Count the lines in the records below that contain the string "with", treating uppercase and lowercase as different, and give only the number.

Material to process:
>>>>

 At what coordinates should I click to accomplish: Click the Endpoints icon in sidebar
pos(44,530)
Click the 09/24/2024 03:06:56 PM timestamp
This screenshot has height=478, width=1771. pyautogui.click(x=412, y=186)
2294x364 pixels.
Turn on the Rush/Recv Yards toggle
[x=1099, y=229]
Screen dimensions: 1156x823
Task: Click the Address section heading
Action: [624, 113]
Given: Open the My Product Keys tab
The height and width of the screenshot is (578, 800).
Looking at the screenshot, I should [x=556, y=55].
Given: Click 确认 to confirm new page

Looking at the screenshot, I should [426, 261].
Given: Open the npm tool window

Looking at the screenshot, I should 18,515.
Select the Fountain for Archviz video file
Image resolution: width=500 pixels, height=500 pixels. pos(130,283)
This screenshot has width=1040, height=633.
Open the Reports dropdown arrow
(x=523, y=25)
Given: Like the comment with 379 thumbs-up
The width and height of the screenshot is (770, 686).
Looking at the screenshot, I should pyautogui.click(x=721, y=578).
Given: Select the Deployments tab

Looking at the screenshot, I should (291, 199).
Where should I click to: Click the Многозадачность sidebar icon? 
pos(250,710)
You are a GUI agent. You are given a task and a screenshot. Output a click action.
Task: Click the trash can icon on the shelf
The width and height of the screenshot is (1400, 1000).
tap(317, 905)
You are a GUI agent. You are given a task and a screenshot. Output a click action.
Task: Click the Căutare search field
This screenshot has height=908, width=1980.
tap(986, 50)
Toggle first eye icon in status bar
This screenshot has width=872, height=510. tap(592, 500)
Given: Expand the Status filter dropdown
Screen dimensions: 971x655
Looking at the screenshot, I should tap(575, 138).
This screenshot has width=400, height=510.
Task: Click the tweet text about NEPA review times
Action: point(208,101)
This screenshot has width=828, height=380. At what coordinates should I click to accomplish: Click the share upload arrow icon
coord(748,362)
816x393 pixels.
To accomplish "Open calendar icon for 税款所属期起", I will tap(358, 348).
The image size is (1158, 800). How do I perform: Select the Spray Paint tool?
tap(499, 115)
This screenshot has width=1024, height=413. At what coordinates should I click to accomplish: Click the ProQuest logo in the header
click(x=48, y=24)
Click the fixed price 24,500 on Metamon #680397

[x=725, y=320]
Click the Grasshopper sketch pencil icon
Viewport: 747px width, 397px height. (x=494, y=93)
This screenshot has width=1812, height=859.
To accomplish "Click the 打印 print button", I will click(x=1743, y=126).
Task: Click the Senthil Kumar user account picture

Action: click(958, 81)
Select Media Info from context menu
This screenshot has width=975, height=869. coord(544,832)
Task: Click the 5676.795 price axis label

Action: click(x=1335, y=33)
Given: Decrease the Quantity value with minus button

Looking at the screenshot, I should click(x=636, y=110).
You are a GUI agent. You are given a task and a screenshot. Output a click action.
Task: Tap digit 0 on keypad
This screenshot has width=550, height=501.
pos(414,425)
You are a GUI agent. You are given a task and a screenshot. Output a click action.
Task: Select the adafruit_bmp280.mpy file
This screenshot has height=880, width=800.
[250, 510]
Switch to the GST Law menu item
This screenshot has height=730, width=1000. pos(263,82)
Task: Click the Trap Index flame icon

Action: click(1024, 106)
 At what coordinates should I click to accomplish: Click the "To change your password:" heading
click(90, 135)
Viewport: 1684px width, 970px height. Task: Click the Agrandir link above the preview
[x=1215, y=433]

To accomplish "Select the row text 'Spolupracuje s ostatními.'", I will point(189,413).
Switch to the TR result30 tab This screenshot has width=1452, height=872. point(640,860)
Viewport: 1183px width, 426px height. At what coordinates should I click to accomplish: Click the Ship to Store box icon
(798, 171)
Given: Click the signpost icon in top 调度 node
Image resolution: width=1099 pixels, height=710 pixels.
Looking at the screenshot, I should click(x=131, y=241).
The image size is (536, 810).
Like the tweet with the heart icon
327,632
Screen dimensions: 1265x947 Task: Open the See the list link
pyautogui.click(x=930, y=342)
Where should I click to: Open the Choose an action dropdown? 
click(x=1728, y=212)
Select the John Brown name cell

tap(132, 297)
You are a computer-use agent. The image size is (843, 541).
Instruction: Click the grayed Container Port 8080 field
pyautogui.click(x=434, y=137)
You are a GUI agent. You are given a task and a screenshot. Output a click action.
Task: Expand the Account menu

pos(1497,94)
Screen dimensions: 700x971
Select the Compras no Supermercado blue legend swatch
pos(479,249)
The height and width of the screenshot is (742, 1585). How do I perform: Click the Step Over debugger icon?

<<<<

Solution for this exercise: 3